# GCN Fraud Detection - Kaggle GPU Training

This notebook trains a GCN model on the Elliptic++ dataset for Bitcoin fraud detection.

**Requirements:**
- GPU enabled (Settings → Accelerator → GPU T4 x2)
- Elliptic dataset linked (Add Data → elliptic-fraud-detection)

**Expected Runtime:** ~10-15 minutes

## 1. Install Dependencies

In [None]:
!pip install torch-geometric -q
print("✓ Dependencies installed")

## 2. Imports & Setup

In [None]:
import os
import json
import random
import numpy as np
import pandas as pd
import matplotlib.pyplot as plt
import seaborn as sns

import torch
import torch.nn as nn
import torch.nn.functional as F
from torch_geometric.nn import GCNConv

from sklearn.metrics import (
    average_precision_score,
    roc_auc_score,
    f1_score,
    precision_recall_curve,
    roc_curve
)

# Set style
sns.set_style('whitegrid')

print(f"✓ PyTorch version: {torch.__version__}")
print(f"✓ CUDA available: {torch.cuda.is_available()}")
if torch.cuda.is_available():
    print(f"✓ GPU: {torch.cuda.get_device_name(0)}")

## 3. Set Seed for Reproducibility

In [None]:
def set_seed(seed=42):
    random.seed(seed)
    np.random.seed(seed)
    torch.manual_seed(seed)
    torch.cuda.manual_seed_all(seed)
    torch.backends.cudnn.deterministic = True
    torch.backends.cudnn.benchmark = False

set_seed(42)
print("✓ Seed set to 42")

## 4. Load Dataset

In [None]:
# Dataset path (adjust if needed)
DATA_PATH = '/kaggle/input/elliptic-fraud-detection/'

print("Loading Elliptic++ dataset...")

# Load CSVs
features_df = pd.read_csv(DATA_PATH + 'txs_features.csv')
classes_df = pd.read_csv(DATA_PATH + 'txs_classes.csv')
edges_df = pd.read_csv(DATA_PATH + 'txs_edgelist.csv')

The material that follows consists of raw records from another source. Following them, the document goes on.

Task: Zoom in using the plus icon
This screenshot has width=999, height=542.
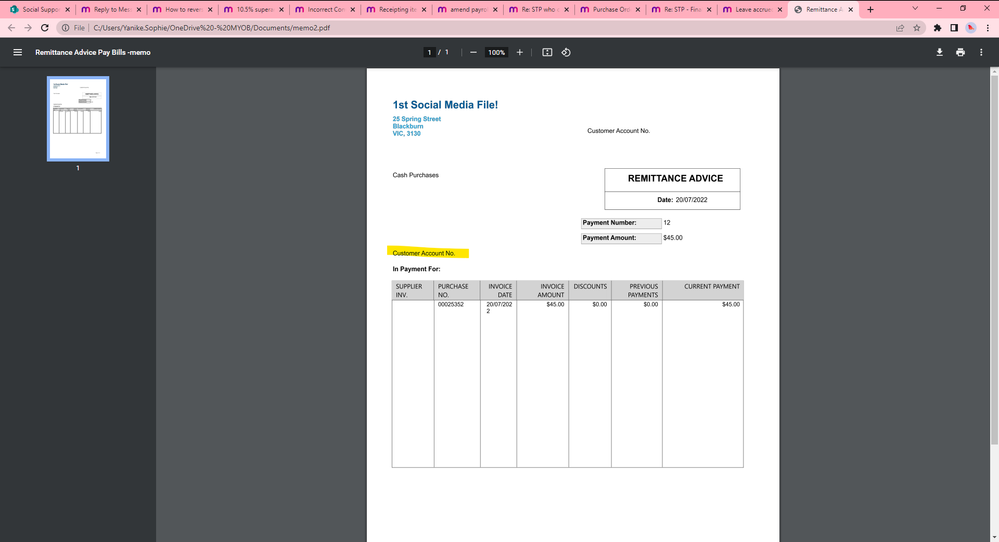Action: 519,52
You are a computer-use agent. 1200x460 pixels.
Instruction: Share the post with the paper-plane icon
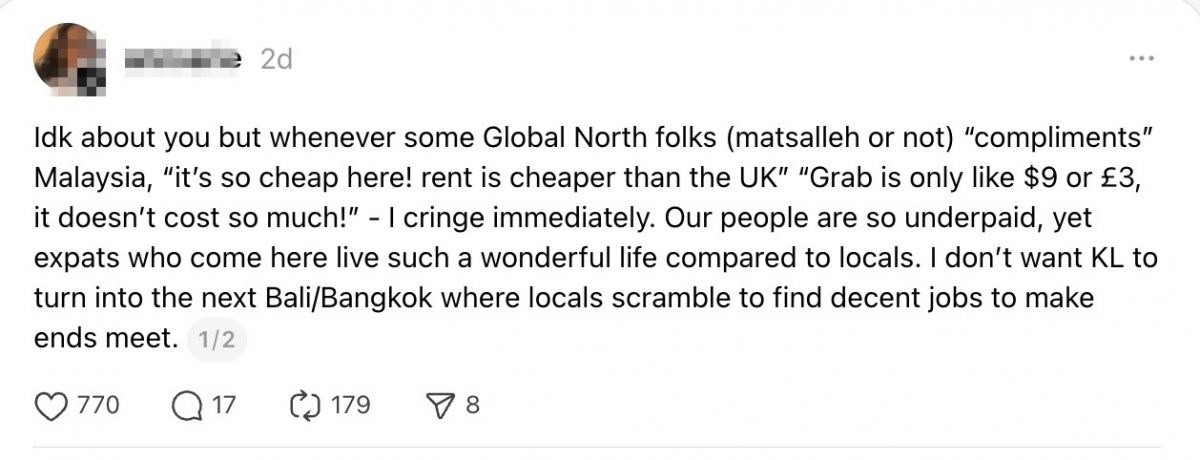tap(439, 405)

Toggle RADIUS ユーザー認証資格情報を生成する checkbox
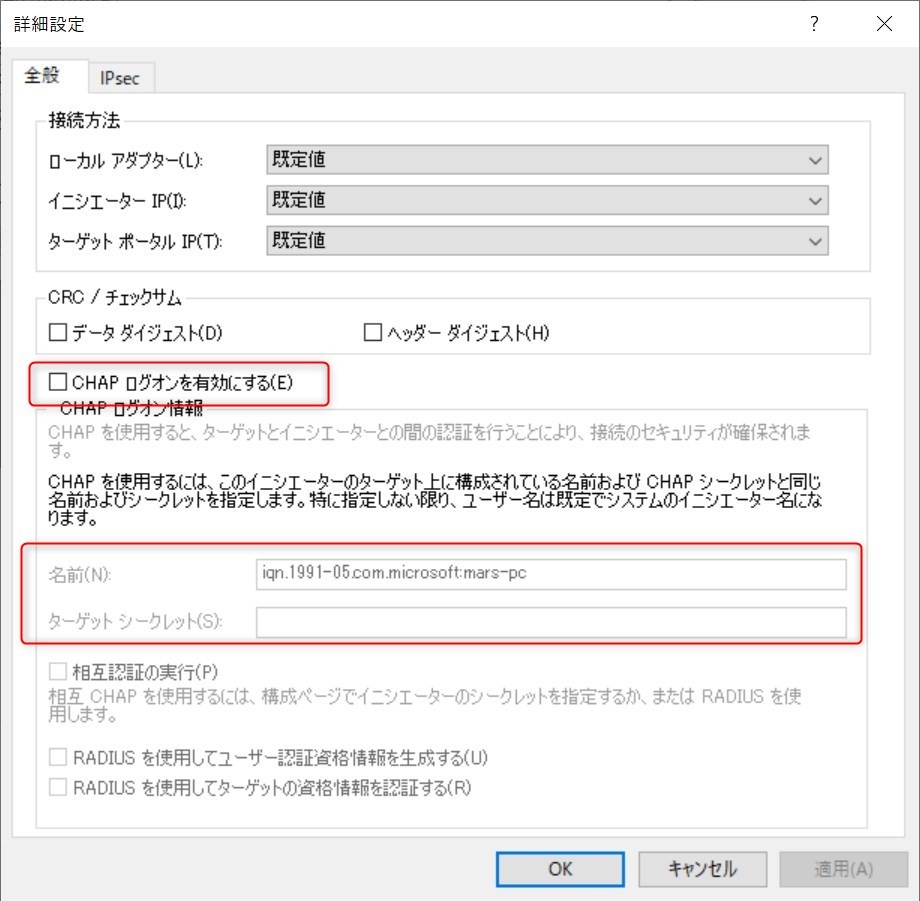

print(f"✓ Features: {features_df.shape}")
print(f"✓ Classes: {classes_df.shape}")
print(f"✓ Edges: {edges_df.shape}")

## 5. Process Data

In [None]:
# Merge features and classes
data_df = features_df.merge(classes_df, on='txId', how='left')
data_df['class'] = data_df['class'].fillna(3).astype(int)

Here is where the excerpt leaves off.